Visit of Xi Jinping, the President of China as the first high-rank official who came to the country after the signing of the JCPOA, have opened a new chapter in mutual relations, especially in the field of the cooperation in the Silk Road project and economic promotion. The nuclear deal has strengthened Iran's economic and military relations with some countries, including China, India and Pakistan, which is not in the interest of the West. For China and Russia the nuclear deal increases multilateralism in regional issues, prevent western influence and strengthen stability. [15]

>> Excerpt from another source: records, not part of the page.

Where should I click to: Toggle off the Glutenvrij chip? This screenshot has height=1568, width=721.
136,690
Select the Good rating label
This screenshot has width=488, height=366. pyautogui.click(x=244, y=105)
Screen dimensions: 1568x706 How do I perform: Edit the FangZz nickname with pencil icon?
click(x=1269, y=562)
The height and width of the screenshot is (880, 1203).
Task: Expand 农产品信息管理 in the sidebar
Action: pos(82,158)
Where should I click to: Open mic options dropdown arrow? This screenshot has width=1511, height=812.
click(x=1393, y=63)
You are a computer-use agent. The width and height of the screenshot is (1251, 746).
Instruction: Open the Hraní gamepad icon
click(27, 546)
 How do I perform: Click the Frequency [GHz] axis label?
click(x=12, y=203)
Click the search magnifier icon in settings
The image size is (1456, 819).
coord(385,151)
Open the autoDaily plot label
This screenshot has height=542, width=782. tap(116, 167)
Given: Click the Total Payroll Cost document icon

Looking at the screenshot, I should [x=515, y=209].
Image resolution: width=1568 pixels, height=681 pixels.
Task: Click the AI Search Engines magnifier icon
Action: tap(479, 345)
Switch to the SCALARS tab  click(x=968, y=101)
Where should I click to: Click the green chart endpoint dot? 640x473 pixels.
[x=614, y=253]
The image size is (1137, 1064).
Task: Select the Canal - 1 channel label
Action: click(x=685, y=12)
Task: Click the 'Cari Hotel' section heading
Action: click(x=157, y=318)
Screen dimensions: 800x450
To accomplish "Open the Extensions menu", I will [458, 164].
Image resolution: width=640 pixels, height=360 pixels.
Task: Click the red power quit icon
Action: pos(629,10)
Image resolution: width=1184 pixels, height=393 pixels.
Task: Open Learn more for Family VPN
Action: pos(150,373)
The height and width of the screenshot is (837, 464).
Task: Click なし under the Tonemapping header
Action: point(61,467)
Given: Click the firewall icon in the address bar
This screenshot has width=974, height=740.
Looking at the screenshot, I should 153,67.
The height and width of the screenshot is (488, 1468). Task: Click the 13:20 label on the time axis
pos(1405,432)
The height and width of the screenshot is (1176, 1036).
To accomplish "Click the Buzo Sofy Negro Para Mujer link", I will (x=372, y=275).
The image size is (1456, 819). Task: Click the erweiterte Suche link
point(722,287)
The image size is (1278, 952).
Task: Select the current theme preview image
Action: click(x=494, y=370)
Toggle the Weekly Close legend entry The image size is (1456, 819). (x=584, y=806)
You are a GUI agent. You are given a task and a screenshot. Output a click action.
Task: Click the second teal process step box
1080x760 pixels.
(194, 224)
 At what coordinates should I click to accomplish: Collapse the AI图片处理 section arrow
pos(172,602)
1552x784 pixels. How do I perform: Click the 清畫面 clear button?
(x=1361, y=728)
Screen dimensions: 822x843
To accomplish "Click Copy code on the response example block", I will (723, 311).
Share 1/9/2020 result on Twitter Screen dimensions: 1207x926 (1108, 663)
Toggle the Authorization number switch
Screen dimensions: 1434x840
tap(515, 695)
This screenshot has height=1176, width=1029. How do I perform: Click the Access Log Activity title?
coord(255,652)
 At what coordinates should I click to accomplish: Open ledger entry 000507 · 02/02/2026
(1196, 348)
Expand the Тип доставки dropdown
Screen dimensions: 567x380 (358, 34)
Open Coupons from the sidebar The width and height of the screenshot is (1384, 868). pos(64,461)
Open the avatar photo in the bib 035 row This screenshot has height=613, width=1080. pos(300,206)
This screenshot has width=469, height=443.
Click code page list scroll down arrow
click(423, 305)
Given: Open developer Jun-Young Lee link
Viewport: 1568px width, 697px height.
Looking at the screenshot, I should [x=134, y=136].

Iraq and Syria face insecurity and terrorist acts that cannot be recovered soon; Egypt is a subject of unbalanced domestic and economic problems; Jordan faces a series of Syrian refugees and Islamic extremist groups from Syria; Saudi Arabia (comparing to Iran) is more dependent on the sale of oil, with economic difficulties due to the fall in oil prices, which has led to a rise in Iran's position in the Middle East. Arab countries are worried about Iran's growing influence in Iraq, Syria, Lebanon and Yemen (increased regional influence of Iran) and Iran's missile investments. Iran’s presence in Syria and support for Bashar al-Assad and support of this country by the Shiite Islamist revolutionary groups in Yemen and Bahrain is not in favor of the Arab countries. From the beginning of the talks between Iran and the group 5+1, Saudi Arabia and have used their efforts to prevent the talks, which in the end has provided the ground for closer ties between the two countries. Threats of Iran against the Arab Gulf neighbors in the period after the conclusion of the JCPOA, including Iran's attempt to radicalize the Shia population under the rule of the Bahraini Sunni government, has increased. Some Iranian military officials claim that Bahrain is one of the provinces in Iran. Iran supports the Houthis who have abolished the Saudi-backed government, the rebels receive military, financial and educational assistance from Iran. Saudi Arabia has accused Iran of violating UN resolution 2216 and supporting Houthi attacks in southern Yemen. It means that now the main concern is not the nuclear program of Iran, which was removed, but the Iran's regional hegemony. [16]

***

Research on the existing regional situation suggests that the United States is attempting to make changes in the foreign policy of the Islamic Republic of Iran in Middle East. Given the different perspectives on regional implications for Iran's foreign policy, there are wide and varied impacts. On one hand, these effects became the reason why that Iran is trying to exploit opportunities and capabilities. On the other, in the context of the JCPOA there is no sign for Iran to change its regional strategy. Therefore, in the short and mid-term there will be no change in the regional policies of the Islamic Republic of Iran. In fact, the JCPOA is only the nuclear deal that does not cover other issues in the security or political spheres between Iran and the West. However, since a comprehensive examination of the JCPOA requires a lot of time, and it is not easy to understand all of its dimensions, the long-term regional effects of the outcome will be affected by the internal conditions, regional trends and international conditions.